§ **INSTRUCTIONS FOR THE TASK**
Produce a verbatim transcription of the records below, beginning at the line containing "1854x929 pixels." and ending at the final line; include only those lines.

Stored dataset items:
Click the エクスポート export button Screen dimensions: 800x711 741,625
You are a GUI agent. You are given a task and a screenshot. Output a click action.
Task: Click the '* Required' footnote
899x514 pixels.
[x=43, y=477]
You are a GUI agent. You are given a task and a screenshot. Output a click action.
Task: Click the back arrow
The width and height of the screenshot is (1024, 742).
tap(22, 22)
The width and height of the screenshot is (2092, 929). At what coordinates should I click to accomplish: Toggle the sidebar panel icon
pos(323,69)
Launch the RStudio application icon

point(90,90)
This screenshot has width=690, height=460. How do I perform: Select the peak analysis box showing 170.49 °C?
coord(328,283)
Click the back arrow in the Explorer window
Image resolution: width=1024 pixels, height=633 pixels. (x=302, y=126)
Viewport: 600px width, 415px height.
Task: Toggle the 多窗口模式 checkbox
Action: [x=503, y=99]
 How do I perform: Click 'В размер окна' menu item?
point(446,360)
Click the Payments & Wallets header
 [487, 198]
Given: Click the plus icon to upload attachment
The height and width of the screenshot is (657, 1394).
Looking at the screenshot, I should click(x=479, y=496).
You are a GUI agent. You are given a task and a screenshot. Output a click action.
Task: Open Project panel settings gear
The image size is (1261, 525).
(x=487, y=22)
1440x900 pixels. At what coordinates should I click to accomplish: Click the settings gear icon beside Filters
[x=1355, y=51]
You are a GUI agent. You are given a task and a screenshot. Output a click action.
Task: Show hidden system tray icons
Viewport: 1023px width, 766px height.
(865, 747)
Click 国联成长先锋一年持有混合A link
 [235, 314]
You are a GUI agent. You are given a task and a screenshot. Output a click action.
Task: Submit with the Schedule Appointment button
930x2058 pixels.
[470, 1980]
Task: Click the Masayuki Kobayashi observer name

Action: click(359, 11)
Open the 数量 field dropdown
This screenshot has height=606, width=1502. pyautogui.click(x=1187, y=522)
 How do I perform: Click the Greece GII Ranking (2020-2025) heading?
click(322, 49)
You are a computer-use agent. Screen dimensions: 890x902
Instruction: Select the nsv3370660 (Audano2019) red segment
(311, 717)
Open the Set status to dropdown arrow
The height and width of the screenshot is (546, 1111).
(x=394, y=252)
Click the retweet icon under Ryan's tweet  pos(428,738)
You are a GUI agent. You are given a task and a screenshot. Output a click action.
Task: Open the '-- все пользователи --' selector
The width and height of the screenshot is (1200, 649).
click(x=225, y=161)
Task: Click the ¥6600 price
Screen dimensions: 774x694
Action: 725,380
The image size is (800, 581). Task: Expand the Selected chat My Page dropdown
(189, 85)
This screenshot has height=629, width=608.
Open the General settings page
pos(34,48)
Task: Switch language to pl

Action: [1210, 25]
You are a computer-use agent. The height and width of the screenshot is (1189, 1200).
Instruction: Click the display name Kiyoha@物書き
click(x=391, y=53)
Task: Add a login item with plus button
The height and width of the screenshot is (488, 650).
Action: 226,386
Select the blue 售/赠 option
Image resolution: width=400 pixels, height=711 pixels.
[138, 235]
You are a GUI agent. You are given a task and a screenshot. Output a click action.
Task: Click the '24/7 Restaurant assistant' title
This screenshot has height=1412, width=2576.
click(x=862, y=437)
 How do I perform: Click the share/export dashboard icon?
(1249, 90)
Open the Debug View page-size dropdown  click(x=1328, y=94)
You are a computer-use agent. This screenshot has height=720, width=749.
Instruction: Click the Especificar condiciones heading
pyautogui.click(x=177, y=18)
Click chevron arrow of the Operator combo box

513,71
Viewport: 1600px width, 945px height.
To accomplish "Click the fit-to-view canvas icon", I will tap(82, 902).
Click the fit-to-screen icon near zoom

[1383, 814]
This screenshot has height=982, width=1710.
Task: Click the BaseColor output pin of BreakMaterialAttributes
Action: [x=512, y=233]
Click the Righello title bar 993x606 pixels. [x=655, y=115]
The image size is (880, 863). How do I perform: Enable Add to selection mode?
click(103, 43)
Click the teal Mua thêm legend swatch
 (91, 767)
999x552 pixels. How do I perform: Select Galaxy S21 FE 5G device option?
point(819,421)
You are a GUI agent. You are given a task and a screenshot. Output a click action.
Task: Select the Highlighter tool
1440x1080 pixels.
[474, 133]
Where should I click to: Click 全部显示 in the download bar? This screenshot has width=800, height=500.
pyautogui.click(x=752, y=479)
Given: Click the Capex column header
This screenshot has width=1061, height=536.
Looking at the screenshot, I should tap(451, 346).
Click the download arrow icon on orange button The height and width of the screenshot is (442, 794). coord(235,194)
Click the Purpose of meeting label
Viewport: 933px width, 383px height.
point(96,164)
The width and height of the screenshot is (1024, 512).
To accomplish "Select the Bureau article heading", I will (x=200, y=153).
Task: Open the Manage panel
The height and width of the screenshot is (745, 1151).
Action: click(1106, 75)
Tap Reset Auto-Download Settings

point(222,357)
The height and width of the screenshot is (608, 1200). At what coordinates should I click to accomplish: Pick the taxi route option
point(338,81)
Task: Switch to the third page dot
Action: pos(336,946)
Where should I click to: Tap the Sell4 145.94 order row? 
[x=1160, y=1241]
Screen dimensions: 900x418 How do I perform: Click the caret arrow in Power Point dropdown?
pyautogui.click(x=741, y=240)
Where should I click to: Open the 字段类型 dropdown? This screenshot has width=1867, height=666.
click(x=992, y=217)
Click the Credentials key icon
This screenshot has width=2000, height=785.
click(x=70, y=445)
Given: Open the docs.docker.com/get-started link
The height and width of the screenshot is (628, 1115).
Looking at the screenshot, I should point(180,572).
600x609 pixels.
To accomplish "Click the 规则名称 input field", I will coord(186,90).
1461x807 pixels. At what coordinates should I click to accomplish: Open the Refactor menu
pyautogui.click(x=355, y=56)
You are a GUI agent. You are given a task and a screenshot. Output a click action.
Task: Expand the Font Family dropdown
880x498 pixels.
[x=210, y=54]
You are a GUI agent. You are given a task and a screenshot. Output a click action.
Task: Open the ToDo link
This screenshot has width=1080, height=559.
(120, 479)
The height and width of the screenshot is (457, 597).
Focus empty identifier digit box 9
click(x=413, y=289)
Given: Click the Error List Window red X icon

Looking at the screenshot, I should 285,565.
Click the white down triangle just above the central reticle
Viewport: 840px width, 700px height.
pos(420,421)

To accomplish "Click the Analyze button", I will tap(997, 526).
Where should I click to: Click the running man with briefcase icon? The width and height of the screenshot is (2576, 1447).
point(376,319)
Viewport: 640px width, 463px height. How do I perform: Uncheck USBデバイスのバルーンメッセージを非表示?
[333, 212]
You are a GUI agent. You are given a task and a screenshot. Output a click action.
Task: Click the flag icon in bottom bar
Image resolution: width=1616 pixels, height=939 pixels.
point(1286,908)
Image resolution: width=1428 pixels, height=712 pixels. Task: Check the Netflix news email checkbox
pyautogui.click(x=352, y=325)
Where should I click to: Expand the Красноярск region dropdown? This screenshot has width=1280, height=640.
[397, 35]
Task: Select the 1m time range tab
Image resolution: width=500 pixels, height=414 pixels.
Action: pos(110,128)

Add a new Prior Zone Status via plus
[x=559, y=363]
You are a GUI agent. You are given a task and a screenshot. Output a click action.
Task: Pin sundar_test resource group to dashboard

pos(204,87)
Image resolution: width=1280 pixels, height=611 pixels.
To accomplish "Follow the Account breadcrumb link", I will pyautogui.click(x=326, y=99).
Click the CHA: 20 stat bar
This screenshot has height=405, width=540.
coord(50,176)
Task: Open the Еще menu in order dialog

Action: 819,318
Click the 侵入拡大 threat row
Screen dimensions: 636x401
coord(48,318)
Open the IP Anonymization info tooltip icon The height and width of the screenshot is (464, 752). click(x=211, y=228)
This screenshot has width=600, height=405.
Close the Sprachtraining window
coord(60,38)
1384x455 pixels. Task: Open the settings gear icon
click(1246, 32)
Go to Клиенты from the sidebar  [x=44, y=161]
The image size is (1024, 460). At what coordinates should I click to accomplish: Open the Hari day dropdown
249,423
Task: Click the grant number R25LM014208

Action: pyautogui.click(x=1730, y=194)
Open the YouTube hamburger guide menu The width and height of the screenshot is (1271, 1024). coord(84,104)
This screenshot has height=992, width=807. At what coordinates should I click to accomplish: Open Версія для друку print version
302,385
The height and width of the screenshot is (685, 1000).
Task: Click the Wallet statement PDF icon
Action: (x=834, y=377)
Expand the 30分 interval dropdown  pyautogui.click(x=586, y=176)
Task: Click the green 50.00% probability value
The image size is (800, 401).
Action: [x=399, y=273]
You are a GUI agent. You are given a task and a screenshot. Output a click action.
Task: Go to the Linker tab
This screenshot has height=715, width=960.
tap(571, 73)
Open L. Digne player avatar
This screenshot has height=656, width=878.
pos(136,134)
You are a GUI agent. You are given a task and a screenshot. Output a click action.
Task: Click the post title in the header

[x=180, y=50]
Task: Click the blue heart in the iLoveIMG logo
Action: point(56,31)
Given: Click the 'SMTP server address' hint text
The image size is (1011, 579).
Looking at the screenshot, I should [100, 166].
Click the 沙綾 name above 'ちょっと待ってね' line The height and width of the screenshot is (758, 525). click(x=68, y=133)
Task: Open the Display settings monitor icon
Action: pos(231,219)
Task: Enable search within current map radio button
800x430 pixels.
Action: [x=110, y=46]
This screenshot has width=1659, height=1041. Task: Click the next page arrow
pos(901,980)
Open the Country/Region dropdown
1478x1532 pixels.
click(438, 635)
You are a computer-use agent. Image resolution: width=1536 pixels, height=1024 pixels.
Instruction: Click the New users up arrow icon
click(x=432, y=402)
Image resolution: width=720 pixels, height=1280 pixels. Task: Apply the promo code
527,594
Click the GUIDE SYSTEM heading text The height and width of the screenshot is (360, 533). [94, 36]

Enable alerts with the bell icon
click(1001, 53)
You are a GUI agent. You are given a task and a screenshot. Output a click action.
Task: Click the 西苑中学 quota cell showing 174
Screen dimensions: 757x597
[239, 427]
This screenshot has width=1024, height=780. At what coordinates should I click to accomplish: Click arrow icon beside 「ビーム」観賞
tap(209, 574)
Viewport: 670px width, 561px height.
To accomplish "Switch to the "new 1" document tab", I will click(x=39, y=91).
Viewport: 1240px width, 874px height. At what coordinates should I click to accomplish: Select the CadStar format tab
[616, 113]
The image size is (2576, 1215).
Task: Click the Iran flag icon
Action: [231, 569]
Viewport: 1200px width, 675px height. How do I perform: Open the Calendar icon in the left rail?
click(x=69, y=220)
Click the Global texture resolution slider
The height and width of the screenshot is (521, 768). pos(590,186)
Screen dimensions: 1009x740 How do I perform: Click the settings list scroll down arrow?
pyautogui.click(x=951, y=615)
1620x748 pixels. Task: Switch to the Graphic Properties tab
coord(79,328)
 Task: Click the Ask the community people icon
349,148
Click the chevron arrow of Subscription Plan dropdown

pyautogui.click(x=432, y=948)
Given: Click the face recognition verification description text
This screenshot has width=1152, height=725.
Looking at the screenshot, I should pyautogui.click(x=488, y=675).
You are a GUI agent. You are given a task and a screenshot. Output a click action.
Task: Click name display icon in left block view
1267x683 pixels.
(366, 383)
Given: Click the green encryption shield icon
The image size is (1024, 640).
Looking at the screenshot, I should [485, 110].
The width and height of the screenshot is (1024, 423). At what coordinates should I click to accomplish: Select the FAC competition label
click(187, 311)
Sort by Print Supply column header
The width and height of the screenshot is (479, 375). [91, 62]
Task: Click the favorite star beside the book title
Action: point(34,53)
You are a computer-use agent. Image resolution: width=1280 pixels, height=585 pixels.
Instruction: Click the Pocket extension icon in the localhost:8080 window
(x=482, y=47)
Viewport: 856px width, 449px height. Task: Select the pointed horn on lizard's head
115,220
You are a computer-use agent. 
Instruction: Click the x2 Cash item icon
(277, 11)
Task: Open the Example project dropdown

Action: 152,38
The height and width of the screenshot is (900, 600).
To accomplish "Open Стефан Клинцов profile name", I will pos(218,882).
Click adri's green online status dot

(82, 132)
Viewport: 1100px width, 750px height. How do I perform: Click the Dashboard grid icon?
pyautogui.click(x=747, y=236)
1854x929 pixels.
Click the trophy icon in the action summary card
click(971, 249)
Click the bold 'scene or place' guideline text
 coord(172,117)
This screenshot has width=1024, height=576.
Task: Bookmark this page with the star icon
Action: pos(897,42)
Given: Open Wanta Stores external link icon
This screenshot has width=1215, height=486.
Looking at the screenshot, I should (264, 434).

§ **RESULT BELOW**
1854x929 pixels.
Click the trophy icon in the action summary card
click(971, 249)
Click the bold 'scene or place' guideline text
 coord(172,117)
This screenshot has width=1024, height=576.
Task: Bookmark this page with the star icon
Action: pos(897,42)
Given: Open Wanta Stores external link icon
This screenshot has width=1215, height=486.
Looking at the screenshot, I should (264, 434).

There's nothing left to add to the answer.